A total of 1344 individuals from ADNI database had 18F‐AV45 amyloid PET scans available. Regional AV45 signal was computed by averaging the signal from gray matter voxels in each region and then normalized to the mean signal in the composite reference region [1, 2]. The cortical AV45 was averaged over extensive regions consisting of frontal, anterior/posterior cingulate, lateral parietal, and lateral temporal regions. The AV45 signal in the subcortex, including putamen and caudate, were also computed. Only the participants under AD pathology, determined based on cortical amyloid positivity, were included in the analysis. The association analysis between subcortical AV45 and cognition was conducted before and after adjusting cortical AV45. A linear fitting of cortical AV45 and AV45 at putamen was conducted and participants were categorized into high (HighP), middle (MidP) and low (LowP) putamen amyloid group thresholded with ±0.5 standardized residuals. Statistical analysis was carried out to evaluate the difference of clinical diagnosis, hippocampal volume and APOE e4 genotype. The relevance of amyloid at putamen with the rate of cognitive decline was examined.

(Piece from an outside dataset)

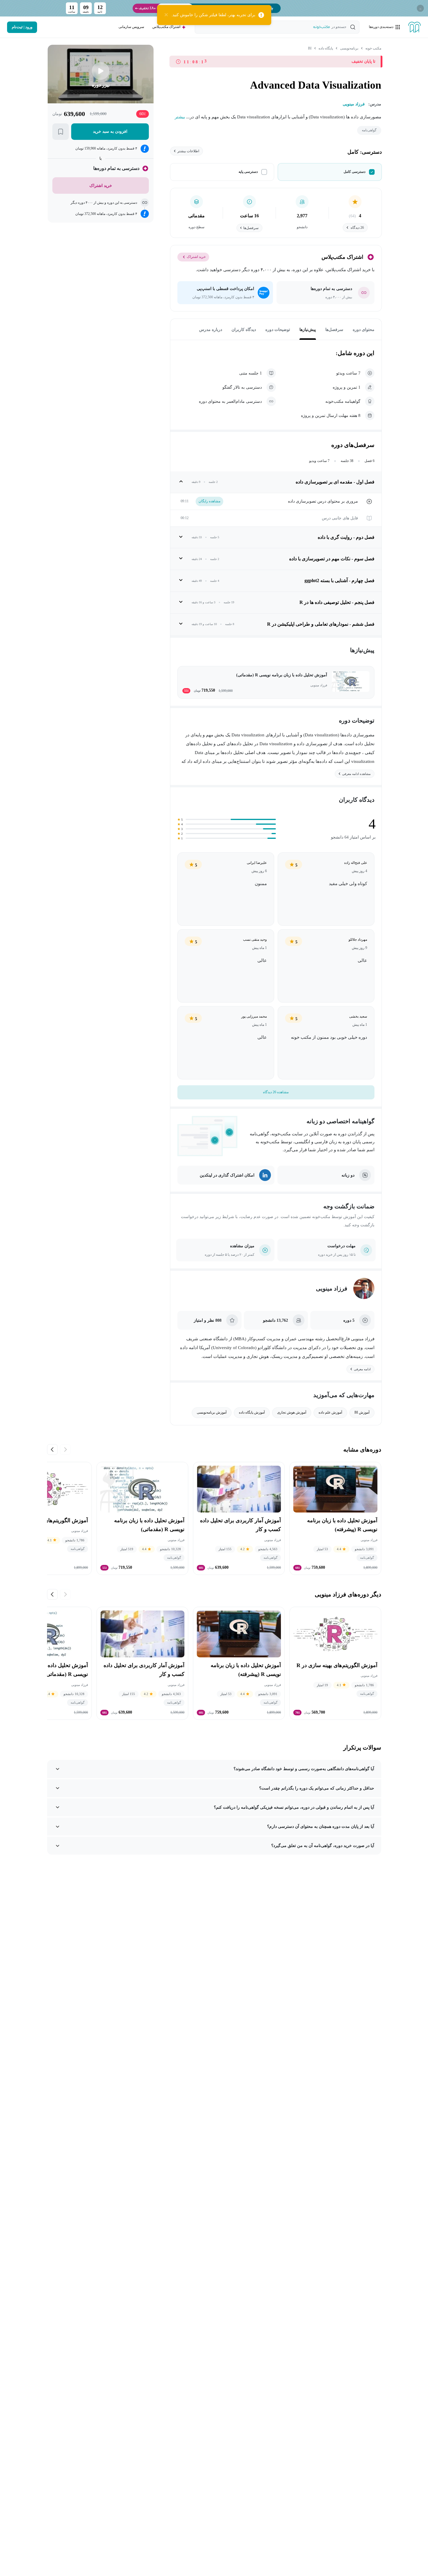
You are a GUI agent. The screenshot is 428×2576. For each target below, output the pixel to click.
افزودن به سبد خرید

Putamen, compared to caudate, had a stronger association with ADAS‐cog13 and MoCA, such an association remained exist after adjusting cortical AV45. Despite distinct AV45 at putamen, participants in LowP, MidP and HighP groups had no cortical AV45 difference. The AV45 at putamen was significantly higher in individuals with more e4 alleles (e4 homozygous > e4 heterozygous > non‐ e4) and more advance clinical stages (Dementia > MCI > CN). The individuals with higher AV45 at putamen had smaller hippocampal volume and faster cognitive decline.


Our finding suggested that amyloidosis at putamen is a valuable imaging marker beyond cortical amyloid in predicting if a participant is more vulnerable to Alzheimer’s dementia.